◆ SUPPLIED TEXT ◆
May 8, 20087
Department of Homeland Security
Atttn: NAC 1-12037
Washington, DC 205388
Re: Docket number DHS-2006-0030
Description of organizations signing onto these comments
Privacyactivsm is a non-profit organization dedicated to informing and empowering individuals about consumer privacy issues. Through a mixture of education (using graphics such as posters and video games), activism, and the law, we strive to make complex issues of privacy law, policy, and technology accessible to all. We can be found on the Internet at www.privacyactivism.org.
Consumers Against Supermarket Privacy Invasion and Numbering (CASPIAN) is a national grass-roots consumer group dedicated to fighting supermarket "loyalty" or frequent shopper cards. CASPIAN's efforts are directed at educating consumers, condemning marketing strategies that invade shoppers' privacy, and encouraging privacy-conscious shopping habits.
CASPIAN was founded in October 1999 by Katherine Albrecht. Since that time, CASPIAN's volunteer executive team has grown to include over a dozen talented professionals and our membership base has expanded to include activists in nearly every state in the nation.
The Fairfax County Privacy Council (FCPC) was established in 2003 to focus attention on privacy issues affecting Virginians. FCPC is a member of the Coalition for Constitutional Liberties and the Liberty Coalition, but we are not registered with any government agency because we do not need the government's permission to speak freely and assemble ideas.
The Department of Homeland Security issued the “Notice of Proposed Rulemaking (NPRM) as well as a Privacy Impact Assessment (PIA) on the Real ID Act on March 1, 2007. Privacyactivism and others are responding with formal comments in response to the proposed rules.

◆ QUESTIONS ◆
1. Answer these from the comment letter:
(a) In what month and year was CASPIAN founded, and by whom?
(b) In what year was the Fairfax County Privacy Council established?
(c) On what date did the Department of Homeland Security issue its proposed rules and Privacy Impact Assessment on the Real ID Act?
2. Repeat a stretch of the comment letter word for word, beginning at the words "Consumers Against Supermarket" and stopping after "in the nation.".

◆ INPUT DATA ◆
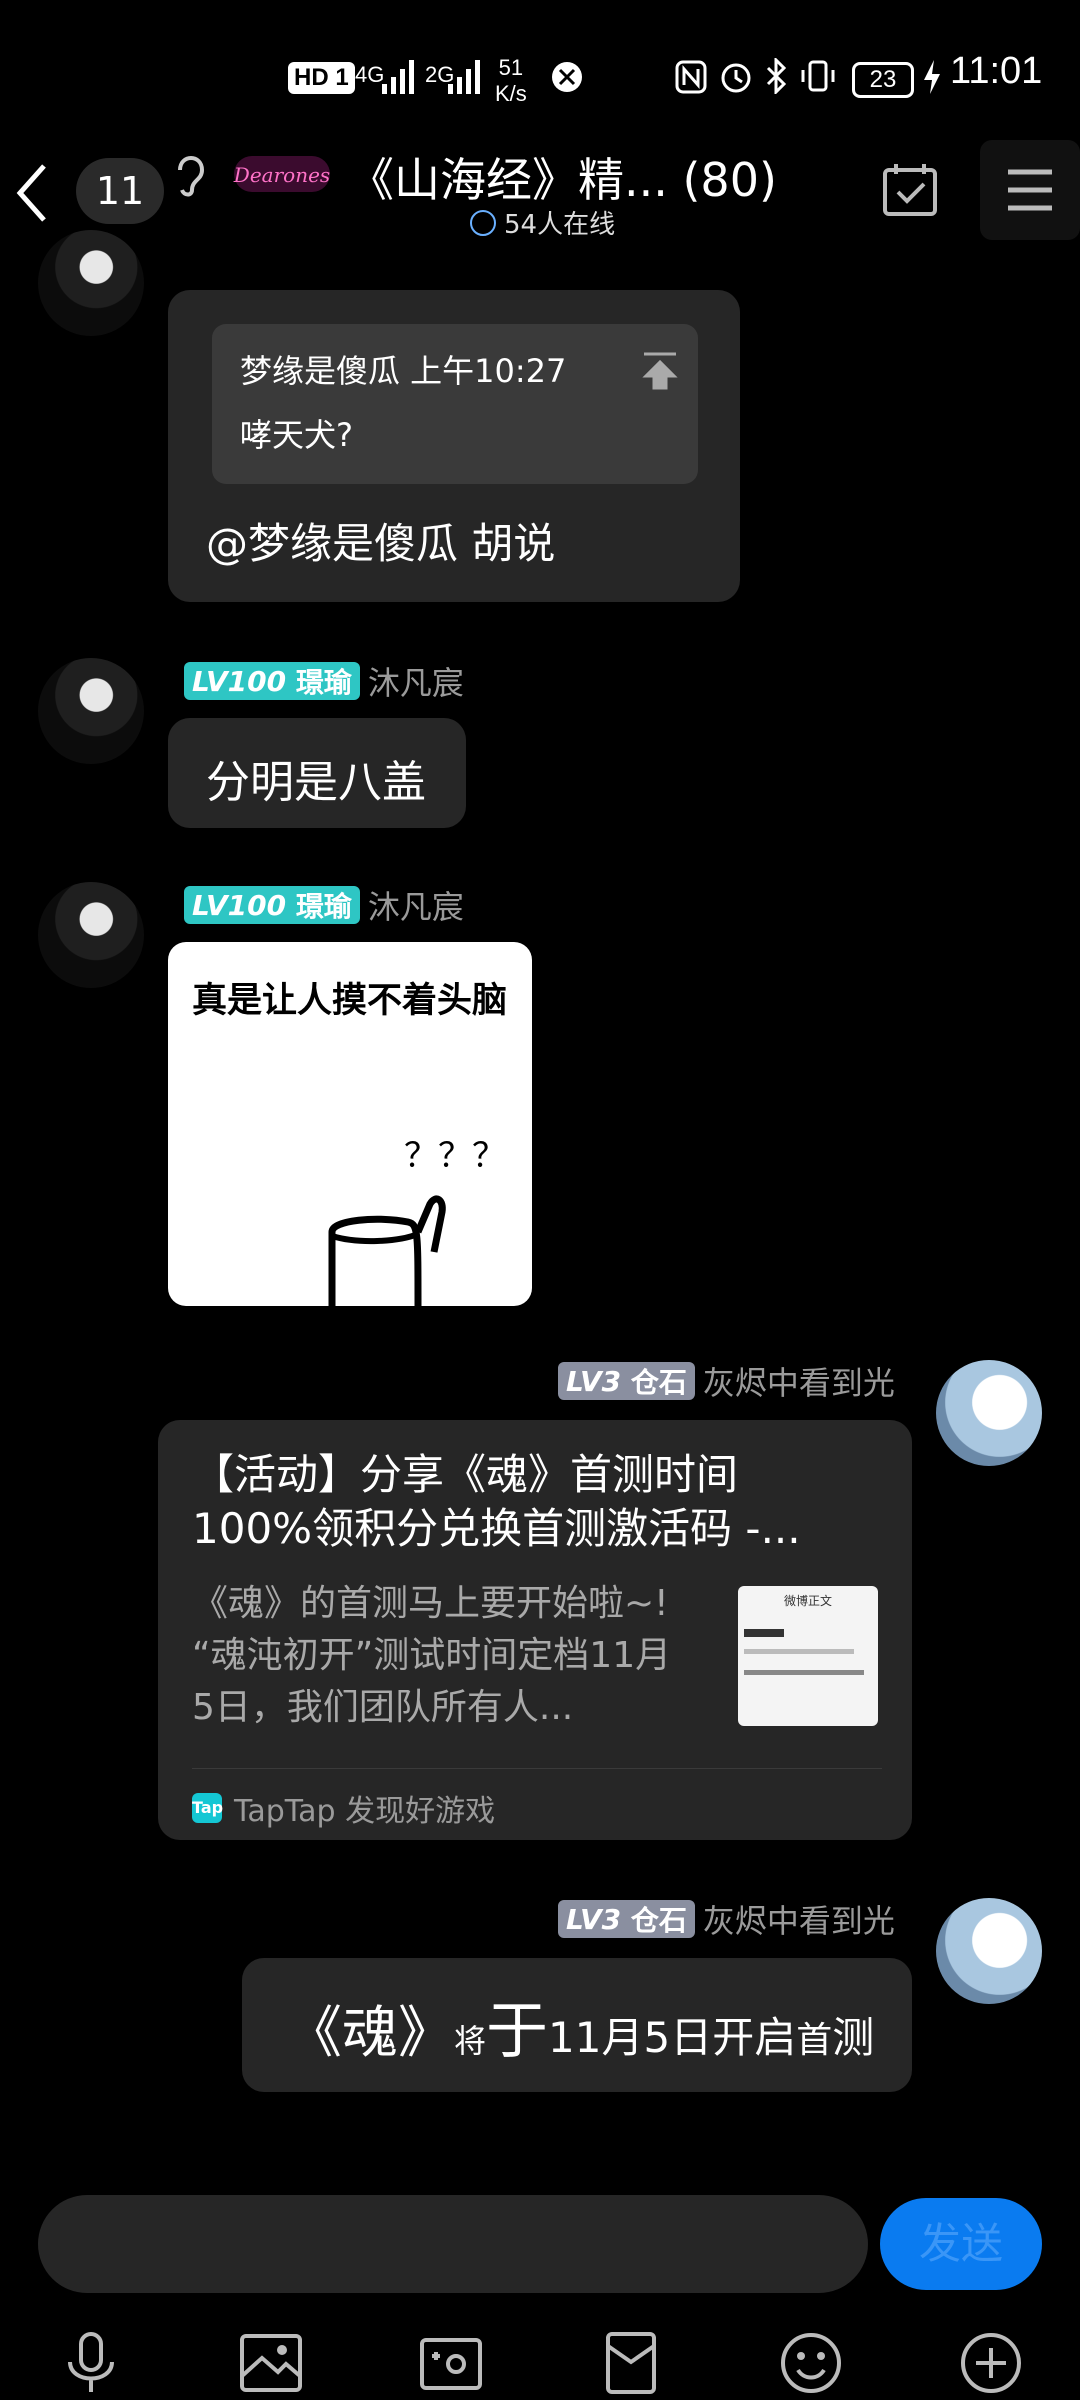 This screenshot has width=1080, height=2400. I want to click on thumbnail-title: 微博正文, so click(808, 1601).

◆ OUTPUTS BY TASK ◆
1.
(a) October 1999, by Katherine Albrecht
(b) 2003
(c) March 1, 2007

2.
Consumers Against Supermarket Privacy Invasion and Numbering (CASPIAN) is a national grass-roots consumer group dedicated to fighting supermarket "loyalty" or frequent shopper cards. CASPIAN's efforts are directed at educating consumers, condemning marketing strategies that invade shoppers' privacy, and encouraging privacy-conscious shopping habits.
CASPIAN was founded in October 1999 by Katherine Albrecht. Since that time, CASPIAN's volunteer executive team has grown to include over a dozen talented professionals and our membership base has expanded to include activists in nearly every state in the nation.